Job 29 Commentary
“I thought, ‘I will die in my own house, my days as numerous as the grains of sand.” This is every saint’s thought. Life should flow smoothly because I’m now a born-again believer. And why not? The problem of sin has been solved, albeit by another’s righteousness. Life shouldn’t have bumps anymore.
Who is wrong to think this way?
Wasn’t Job’s life this way before the boasting of the LORD brought trouble? Wasn’t life this way in the holiness and perfection of the Garden of peace and tranquility? Wasn’t sin the real cause of trouble in the very first place? Won’t the removal of sin and the restoration of righteousness bring about a great reversal for humanity?
Indeed, why not? It is the same Bible that has clearly blamed sin for the sad state of humanity. Is it not just logical that righteousness should bring back the good old days? Job appears to reflect this thought as he looks back at the good old times.
Yet Job’s good old days are not exactly Eden days. Job’s good works existed in the midst of a running problem.
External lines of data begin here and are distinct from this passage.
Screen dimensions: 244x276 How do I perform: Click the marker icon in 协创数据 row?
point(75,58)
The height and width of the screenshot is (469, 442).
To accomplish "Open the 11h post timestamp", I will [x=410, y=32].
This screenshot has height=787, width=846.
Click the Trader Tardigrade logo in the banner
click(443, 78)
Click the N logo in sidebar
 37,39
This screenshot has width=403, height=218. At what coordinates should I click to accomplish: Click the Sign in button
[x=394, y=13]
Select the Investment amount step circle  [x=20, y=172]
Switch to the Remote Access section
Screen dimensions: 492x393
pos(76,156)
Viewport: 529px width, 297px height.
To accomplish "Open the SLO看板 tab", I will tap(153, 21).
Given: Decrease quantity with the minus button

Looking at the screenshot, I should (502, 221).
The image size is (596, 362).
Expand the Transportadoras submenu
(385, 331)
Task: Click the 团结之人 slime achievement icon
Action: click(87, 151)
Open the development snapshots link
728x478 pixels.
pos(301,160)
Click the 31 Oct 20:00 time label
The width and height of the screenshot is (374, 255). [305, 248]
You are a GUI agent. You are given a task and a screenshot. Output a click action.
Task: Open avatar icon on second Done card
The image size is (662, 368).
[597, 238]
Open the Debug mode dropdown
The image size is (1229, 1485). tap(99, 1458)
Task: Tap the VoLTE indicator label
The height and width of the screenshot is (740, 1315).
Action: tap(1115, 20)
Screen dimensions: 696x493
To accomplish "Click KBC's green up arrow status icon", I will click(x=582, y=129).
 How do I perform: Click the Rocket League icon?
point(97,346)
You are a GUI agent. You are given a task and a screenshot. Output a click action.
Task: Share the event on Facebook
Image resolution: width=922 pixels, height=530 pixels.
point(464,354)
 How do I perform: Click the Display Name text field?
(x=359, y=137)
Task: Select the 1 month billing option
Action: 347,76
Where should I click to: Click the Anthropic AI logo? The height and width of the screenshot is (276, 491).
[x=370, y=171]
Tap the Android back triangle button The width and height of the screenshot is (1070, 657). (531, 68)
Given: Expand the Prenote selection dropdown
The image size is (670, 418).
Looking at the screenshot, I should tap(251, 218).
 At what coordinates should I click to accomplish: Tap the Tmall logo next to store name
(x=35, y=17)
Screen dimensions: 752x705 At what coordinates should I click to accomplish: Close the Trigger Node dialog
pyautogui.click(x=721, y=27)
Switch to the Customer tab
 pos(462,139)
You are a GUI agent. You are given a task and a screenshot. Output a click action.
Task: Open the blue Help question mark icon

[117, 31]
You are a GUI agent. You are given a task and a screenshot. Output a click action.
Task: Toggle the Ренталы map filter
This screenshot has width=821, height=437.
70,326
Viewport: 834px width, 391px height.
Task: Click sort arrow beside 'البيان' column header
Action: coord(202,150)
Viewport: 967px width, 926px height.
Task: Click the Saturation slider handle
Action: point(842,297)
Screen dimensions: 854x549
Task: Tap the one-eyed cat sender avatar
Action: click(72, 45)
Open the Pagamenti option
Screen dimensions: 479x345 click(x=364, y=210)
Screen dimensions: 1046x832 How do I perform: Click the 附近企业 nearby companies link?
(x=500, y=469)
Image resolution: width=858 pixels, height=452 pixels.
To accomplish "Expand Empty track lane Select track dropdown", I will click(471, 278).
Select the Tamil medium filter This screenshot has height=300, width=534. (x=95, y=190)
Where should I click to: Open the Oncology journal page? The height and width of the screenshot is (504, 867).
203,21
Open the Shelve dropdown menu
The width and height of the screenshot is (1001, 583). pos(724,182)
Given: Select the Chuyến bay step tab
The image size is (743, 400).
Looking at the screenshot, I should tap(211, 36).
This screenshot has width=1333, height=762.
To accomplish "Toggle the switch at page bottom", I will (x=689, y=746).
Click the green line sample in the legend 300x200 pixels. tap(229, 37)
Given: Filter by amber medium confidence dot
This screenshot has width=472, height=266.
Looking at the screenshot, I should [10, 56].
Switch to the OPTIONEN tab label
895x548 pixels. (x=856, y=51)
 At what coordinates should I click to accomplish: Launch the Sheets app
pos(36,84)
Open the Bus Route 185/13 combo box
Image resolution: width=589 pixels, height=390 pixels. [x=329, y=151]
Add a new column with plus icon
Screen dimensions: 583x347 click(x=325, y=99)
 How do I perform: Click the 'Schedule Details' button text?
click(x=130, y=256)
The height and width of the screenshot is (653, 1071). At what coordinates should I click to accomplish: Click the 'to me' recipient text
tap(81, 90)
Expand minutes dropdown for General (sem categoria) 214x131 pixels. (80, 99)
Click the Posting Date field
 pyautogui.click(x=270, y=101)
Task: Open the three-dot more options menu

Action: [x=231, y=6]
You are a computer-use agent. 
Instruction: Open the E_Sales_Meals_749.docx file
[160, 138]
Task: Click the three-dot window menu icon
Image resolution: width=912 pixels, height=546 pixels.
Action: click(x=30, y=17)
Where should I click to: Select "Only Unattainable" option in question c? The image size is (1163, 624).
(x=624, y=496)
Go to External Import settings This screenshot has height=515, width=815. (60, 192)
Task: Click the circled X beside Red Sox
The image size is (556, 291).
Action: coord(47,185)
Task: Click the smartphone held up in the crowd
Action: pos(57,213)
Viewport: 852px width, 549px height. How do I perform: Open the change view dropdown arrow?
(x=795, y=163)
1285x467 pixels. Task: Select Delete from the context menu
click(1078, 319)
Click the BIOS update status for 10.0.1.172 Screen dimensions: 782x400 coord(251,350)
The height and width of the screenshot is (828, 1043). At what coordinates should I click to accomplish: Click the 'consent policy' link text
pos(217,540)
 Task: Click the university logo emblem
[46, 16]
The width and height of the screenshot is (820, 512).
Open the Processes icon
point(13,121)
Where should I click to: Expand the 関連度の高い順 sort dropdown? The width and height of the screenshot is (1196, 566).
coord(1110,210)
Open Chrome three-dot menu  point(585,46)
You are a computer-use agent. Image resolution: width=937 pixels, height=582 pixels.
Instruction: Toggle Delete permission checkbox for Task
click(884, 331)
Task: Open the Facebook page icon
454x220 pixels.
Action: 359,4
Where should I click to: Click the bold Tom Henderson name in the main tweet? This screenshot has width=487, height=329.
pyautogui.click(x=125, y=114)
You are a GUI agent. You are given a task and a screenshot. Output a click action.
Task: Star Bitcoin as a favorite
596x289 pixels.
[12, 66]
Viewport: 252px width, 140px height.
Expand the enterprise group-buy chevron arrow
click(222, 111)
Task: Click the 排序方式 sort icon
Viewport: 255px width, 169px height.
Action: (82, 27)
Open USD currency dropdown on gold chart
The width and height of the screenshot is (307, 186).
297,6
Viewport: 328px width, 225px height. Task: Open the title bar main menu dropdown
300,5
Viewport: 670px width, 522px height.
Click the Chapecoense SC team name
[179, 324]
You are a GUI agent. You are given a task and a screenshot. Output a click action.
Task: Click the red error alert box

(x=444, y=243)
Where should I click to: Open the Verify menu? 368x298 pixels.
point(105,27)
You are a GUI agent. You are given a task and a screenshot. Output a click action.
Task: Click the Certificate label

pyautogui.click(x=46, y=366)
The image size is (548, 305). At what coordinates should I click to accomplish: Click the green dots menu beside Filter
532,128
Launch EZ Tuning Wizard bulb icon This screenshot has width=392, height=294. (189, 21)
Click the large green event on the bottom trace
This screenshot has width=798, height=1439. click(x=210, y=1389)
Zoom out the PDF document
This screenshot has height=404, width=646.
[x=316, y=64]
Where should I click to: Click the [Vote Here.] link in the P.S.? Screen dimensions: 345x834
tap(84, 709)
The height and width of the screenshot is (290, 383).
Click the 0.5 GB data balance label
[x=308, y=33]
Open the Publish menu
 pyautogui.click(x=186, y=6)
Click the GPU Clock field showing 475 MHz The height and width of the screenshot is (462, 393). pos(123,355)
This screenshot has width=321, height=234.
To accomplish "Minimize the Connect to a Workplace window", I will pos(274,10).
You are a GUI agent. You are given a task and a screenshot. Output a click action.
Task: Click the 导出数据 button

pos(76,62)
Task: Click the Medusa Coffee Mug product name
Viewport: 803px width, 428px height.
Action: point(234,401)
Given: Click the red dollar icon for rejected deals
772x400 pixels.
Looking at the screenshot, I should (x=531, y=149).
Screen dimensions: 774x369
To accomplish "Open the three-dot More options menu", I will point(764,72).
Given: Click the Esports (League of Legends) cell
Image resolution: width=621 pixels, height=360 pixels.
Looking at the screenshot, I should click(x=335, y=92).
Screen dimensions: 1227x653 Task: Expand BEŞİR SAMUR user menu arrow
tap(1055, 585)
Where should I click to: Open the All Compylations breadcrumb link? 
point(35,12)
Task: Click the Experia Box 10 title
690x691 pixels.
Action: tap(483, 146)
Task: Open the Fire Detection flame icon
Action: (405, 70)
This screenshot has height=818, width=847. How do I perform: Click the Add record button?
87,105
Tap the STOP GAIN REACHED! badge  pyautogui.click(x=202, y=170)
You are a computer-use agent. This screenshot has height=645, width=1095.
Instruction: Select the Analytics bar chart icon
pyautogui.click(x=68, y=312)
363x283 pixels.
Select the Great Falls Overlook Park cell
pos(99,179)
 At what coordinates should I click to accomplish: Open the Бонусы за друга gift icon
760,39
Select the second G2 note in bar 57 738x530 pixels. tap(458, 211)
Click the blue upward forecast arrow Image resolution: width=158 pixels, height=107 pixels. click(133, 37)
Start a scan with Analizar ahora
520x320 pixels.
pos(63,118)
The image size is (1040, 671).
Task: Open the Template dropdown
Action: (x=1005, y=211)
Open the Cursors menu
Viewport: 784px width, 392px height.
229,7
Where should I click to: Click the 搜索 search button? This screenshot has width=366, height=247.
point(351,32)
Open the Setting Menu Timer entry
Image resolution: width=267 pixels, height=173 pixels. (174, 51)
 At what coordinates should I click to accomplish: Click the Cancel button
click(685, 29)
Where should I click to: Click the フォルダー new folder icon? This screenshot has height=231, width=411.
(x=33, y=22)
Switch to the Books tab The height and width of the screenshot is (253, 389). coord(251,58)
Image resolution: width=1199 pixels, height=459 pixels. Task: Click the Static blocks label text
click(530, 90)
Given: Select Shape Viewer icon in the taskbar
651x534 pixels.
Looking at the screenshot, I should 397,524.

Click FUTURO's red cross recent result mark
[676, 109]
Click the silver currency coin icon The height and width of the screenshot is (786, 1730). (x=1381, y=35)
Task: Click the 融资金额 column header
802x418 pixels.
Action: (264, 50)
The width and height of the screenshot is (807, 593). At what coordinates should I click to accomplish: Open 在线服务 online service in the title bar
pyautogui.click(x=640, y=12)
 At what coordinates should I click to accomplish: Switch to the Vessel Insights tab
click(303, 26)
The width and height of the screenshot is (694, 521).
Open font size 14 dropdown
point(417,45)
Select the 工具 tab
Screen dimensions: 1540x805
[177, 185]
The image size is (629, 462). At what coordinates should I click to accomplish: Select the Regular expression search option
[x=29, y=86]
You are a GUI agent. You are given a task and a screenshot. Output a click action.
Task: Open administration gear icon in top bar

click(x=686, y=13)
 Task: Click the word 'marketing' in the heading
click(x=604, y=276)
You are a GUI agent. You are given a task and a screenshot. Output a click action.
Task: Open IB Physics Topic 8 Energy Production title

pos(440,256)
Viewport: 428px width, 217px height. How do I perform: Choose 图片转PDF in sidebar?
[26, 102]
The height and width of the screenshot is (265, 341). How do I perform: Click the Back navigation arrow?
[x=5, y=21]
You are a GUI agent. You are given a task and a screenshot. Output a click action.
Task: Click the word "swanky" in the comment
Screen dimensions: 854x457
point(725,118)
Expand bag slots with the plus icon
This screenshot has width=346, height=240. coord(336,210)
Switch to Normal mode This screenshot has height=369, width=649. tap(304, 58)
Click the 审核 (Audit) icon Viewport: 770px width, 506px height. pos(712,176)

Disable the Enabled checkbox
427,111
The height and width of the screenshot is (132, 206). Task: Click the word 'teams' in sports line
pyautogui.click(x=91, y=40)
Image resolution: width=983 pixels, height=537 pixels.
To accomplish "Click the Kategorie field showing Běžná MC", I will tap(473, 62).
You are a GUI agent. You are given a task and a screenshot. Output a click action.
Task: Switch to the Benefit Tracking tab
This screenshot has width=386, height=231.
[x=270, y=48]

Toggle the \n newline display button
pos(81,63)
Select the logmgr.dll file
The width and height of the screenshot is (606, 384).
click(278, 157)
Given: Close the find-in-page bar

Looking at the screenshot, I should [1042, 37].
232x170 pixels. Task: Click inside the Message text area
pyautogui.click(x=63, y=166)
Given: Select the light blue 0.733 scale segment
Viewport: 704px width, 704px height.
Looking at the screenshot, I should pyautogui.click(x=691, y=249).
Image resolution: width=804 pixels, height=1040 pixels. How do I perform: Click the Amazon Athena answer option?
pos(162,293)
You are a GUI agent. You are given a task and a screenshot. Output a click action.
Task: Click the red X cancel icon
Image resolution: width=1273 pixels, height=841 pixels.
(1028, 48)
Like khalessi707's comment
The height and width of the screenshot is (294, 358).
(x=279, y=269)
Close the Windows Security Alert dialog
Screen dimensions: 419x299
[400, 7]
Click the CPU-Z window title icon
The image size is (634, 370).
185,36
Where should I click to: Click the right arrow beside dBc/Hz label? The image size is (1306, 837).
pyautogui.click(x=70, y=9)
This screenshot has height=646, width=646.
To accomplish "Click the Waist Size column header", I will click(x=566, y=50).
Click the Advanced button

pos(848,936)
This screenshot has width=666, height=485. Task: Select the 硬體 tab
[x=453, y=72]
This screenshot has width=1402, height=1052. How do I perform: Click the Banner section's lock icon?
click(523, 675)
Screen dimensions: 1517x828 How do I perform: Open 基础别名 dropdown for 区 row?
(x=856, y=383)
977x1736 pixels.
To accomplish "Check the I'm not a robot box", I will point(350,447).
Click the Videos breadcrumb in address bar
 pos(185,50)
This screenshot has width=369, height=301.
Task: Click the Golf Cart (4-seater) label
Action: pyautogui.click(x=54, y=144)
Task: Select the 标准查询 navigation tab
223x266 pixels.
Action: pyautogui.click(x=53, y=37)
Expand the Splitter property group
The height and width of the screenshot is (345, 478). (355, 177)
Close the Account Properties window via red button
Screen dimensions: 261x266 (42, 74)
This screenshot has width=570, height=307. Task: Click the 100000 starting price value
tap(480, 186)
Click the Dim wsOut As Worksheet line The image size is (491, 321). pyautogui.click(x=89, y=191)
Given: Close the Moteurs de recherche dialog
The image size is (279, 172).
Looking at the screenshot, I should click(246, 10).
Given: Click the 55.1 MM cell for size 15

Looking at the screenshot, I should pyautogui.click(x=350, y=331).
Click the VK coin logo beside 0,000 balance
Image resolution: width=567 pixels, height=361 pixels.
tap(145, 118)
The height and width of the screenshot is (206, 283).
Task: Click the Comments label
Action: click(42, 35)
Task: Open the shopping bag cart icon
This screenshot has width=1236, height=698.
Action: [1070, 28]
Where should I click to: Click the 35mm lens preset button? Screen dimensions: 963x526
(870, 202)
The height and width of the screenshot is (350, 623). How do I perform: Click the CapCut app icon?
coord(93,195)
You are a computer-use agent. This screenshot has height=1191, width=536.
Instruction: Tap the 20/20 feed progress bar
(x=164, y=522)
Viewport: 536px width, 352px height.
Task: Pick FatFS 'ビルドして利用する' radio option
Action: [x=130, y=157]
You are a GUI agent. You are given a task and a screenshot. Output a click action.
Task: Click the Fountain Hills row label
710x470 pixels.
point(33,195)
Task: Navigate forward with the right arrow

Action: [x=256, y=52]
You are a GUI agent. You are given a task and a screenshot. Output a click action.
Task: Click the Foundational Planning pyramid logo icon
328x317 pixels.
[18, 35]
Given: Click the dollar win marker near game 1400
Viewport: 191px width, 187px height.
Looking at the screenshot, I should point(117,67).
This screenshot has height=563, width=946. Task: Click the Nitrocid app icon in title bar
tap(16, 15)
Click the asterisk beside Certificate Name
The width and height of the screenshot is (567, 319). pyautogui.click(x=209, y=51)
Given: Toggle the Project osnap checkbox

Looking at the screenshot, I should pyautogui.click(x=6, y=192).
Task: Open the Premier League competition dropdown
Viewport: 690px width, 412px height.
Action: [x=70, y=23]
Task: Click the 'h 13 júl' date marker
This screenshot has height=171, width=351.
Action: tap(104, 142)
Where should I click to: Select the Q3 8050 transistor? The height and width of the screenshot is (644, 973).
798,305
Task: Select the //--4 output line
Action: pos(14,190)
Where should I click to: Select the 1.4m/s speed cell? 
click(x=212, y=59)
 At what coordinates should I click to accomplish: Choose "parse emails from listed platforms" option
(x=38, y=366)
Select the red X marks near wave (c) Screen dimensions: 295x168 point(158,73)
In fact, without an existing problem, Job’s good works would not even be required. In the Garden of peace and tranquility, the poor, the fatherless, and the widows didn’t. Probably the word generosity didn’t exist either. The LORD would not have needed this quality and attribute. It would have remained on the shelf endlessly.
Job shouldn’t think too much. The facts on the ground are that Job is a light that is shining in the darkness. Job is able to shine because the LORD is right next to him in an intimate relationship. But there is more at play here.
Adam failed when the tempter showed up with material things together with a promise for life. This movie is showing again. This time it’s the LORD who has challenged satan. “Go do what you did to Adam and let’s see if you succeed. Job is a different kind.” So Job wakes up to a total loss of his material world. It is all gone. Next Job faces a real threat to his life. But satan’s plan doesn’t work either way. The adamic failure doesn’t repeat itself in Job.
This is where we are. Job is therefore a celebration of what the man Jesus achieved on behalf of mankind. Job is simply a placeholder.
Back to Job’s nostalgia. Won’t the saint look at his own suffering with a lens that captures God’s overall plan? In the meantime, we can survive on such memories with a sense that after all, the good old days are possible.